La felicità: dove e come si trova la felicità al tempo della crisi? Si disperde dentro la sfiducia, il pessimismo concreto, lo sguardo bloccato sul presente, sul quotidiano, che impedisce di pensare al futuro, di costruire, di realizzare. Nemmeno le cose più comuni e normali, come i rapporti familiari e sentimentali, riescono a vincere e spesso naufragano, si impantanano nella paura e nell’impossibilità di un domani. La crisi non è stata mai guardata davvero in faccia, né da chi governa (e si permette l’ennesimo sfregio di rinviare le dimissioni), né da chi da anni finge di fare opposizione.
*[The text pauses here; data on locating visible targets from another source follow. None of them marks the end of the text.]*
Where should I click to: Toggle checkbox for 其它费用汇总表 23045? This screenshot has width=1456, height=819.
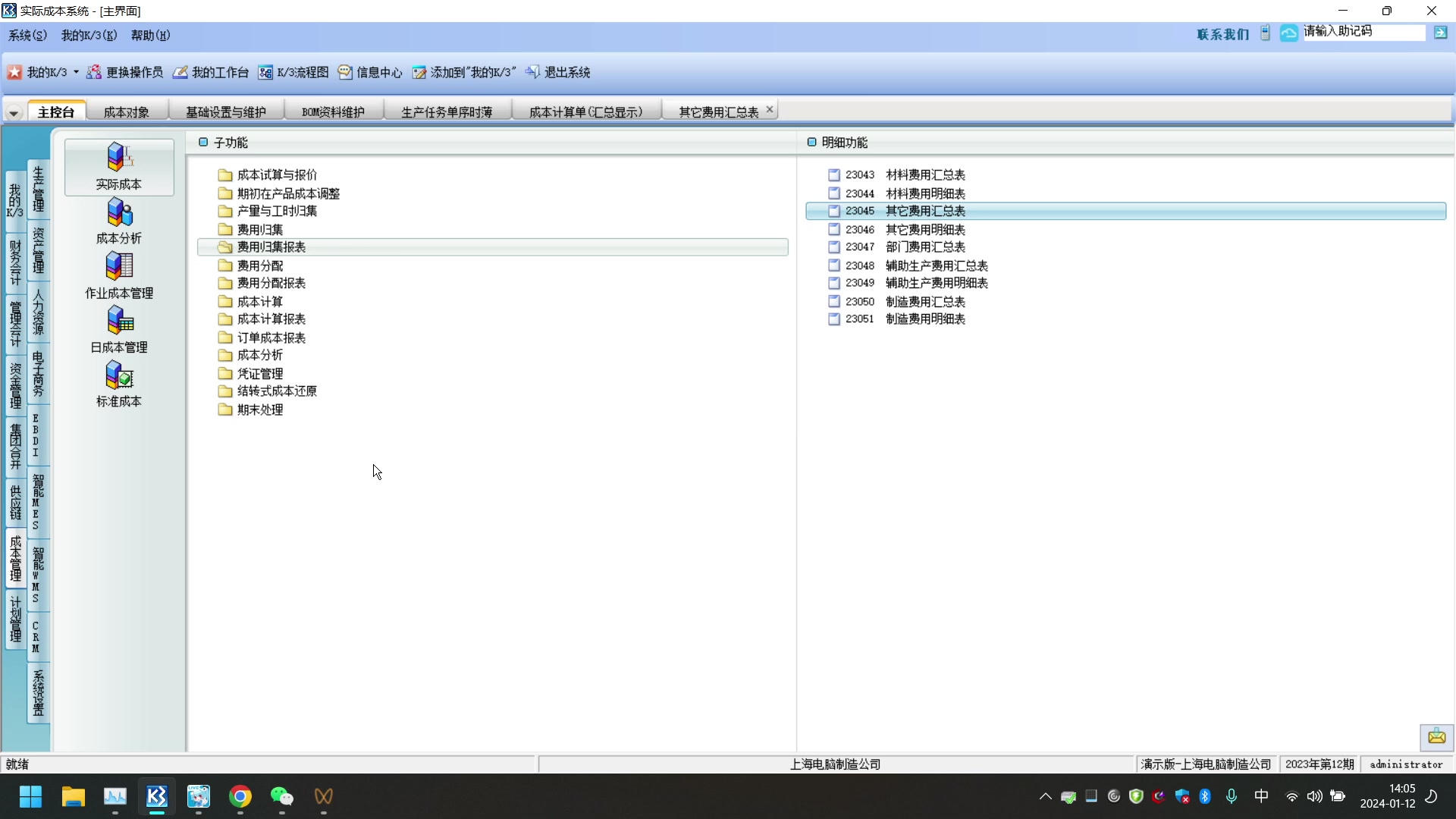[x=834, y=211]
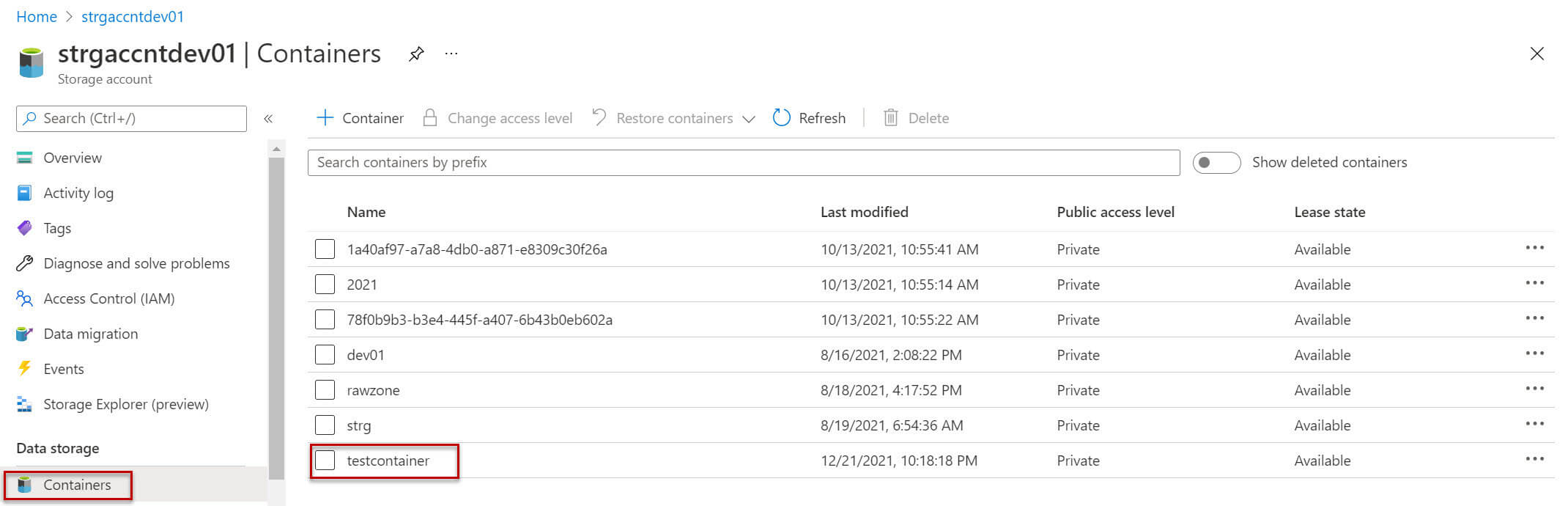The image size is (1568, 506).
Task: Click the Home breadcrumb link
Action: [x=37, y=16]
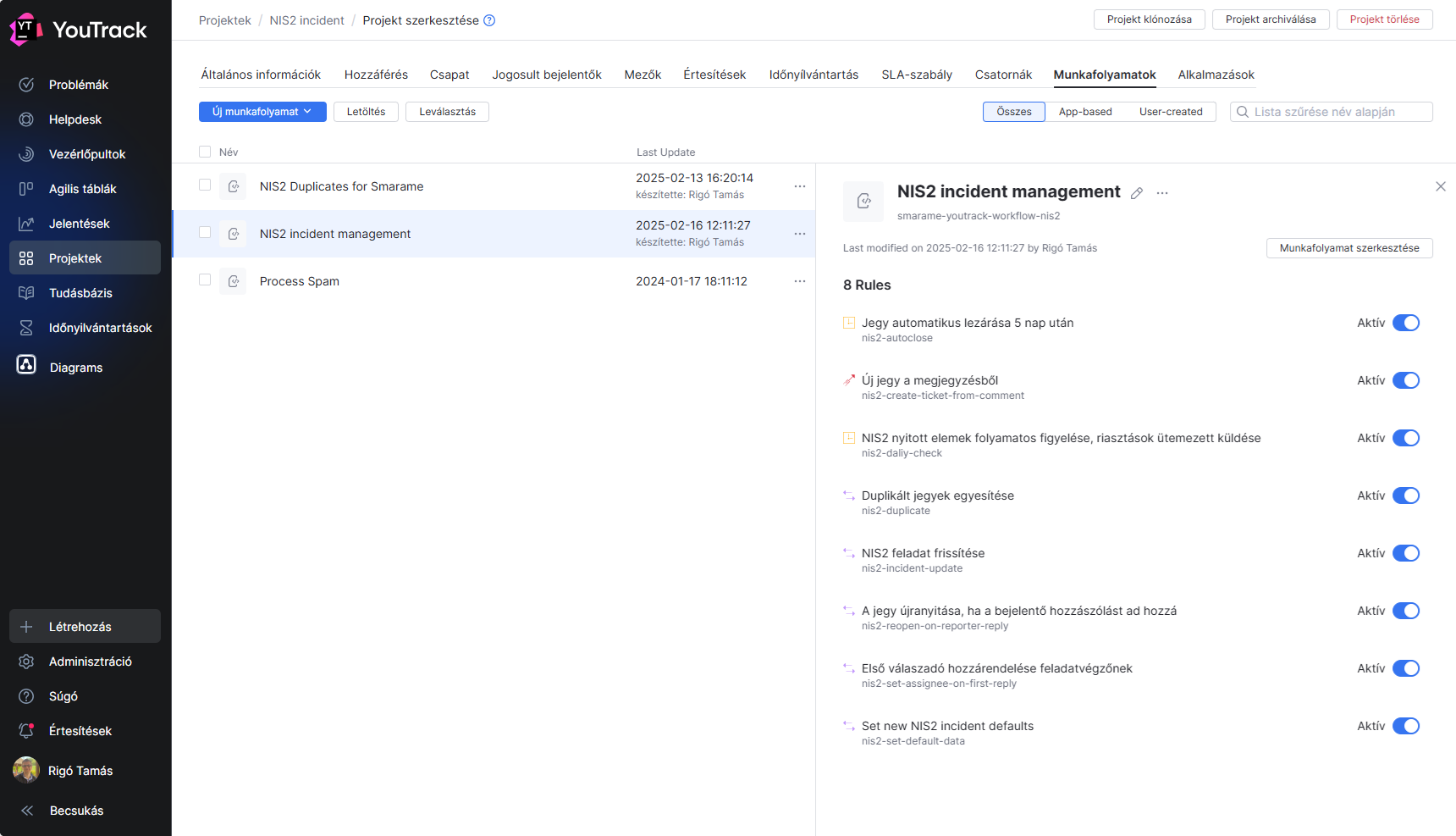Click the pencil icon to rename the workflow
Screen dimensions: 1456x836
[1137, 193]
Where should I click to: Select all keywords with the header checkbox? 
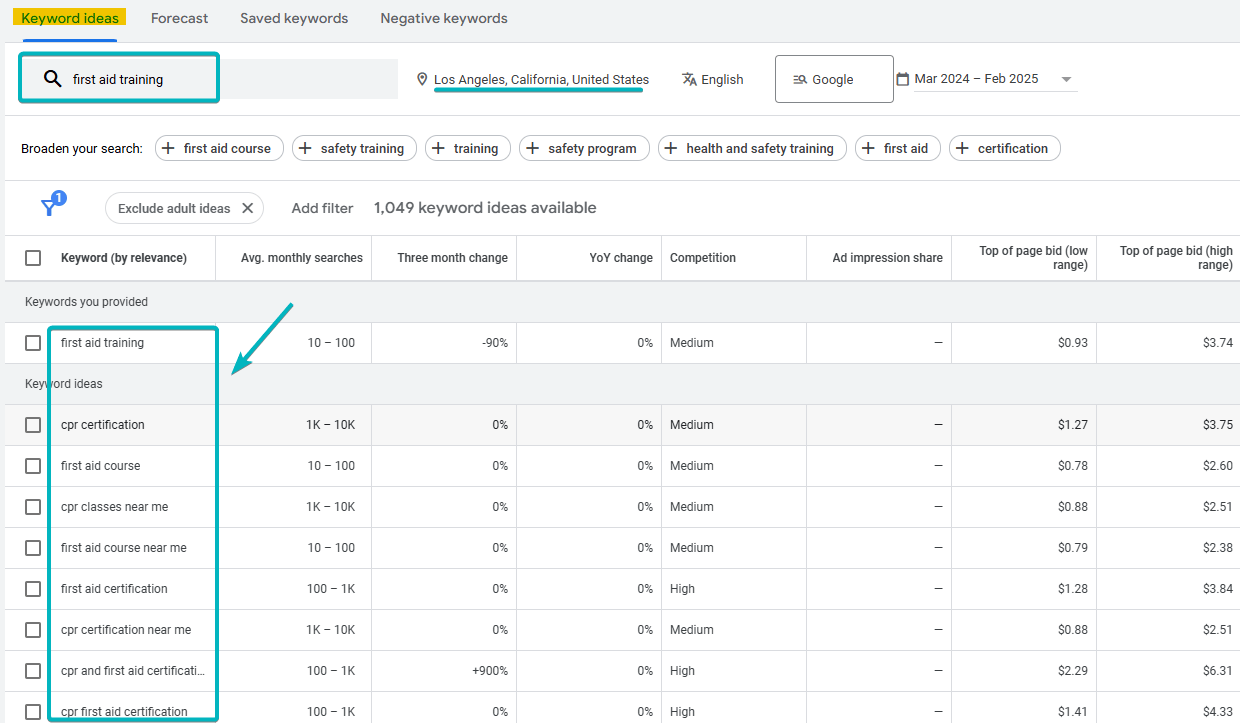pos(33,257)
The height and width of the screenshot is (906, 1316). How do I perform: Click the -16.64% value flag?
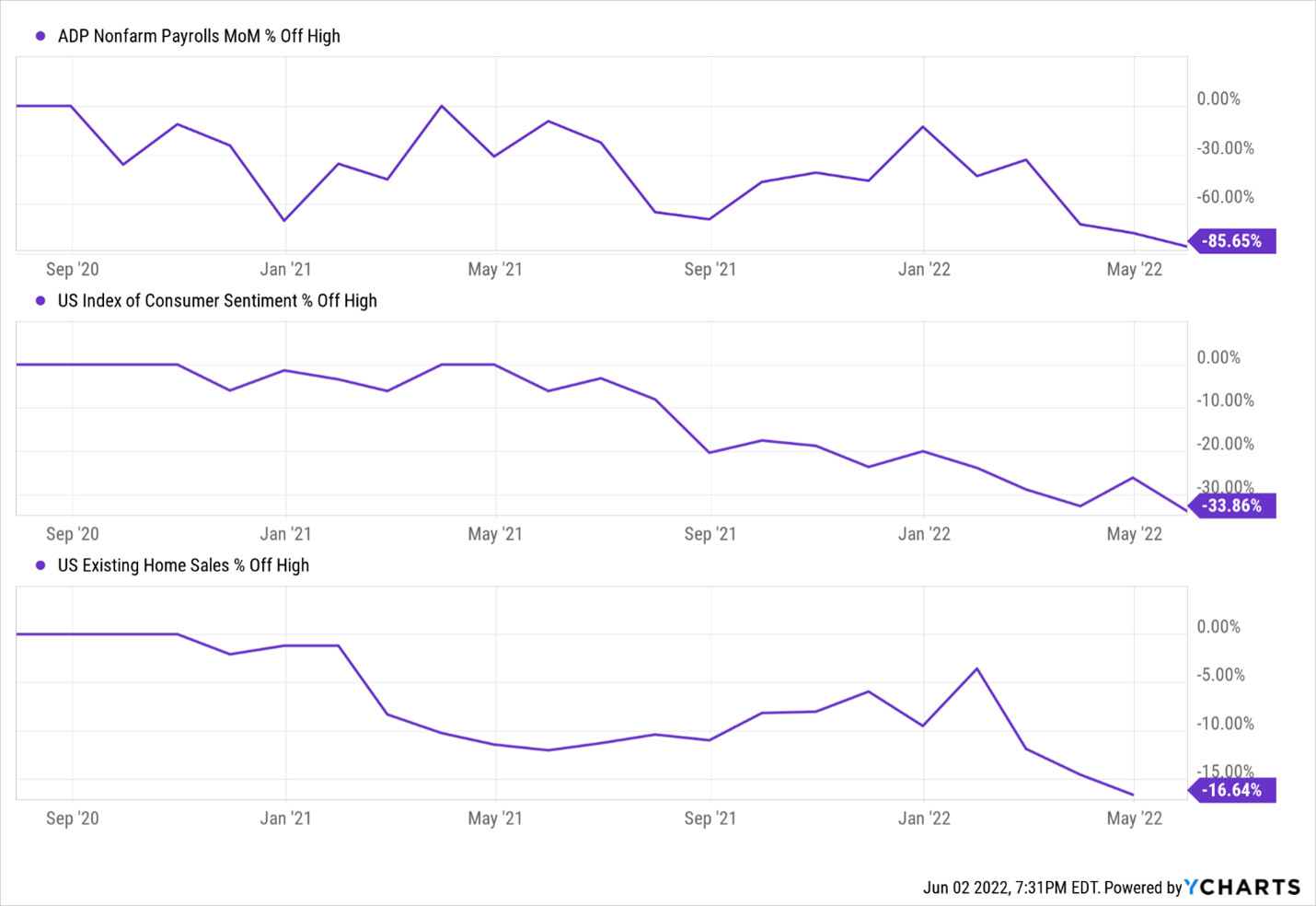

La crisi è prima di tutto nello stomaco e nel cuore della gente, quella stessa gente che silenziosamente prova ad andare avanti, ogni giorno, facendo il proprio dovere ed evitando di lasciar libero sfogo alla propria rabbia, mentre le mummie di potere giocano a dama con il loro destino e quello dei loro figli. E l’individualismo a cui siamo stati spinti in questi anni non fa che diminuire le possibilità di cacciarle via quelle mummie e di riprenderci un po’ di felicità. Perché è anche per questo che dovrebbero pagare. Per avercela rubata. Per avercela sfilata con eccessiva facilità.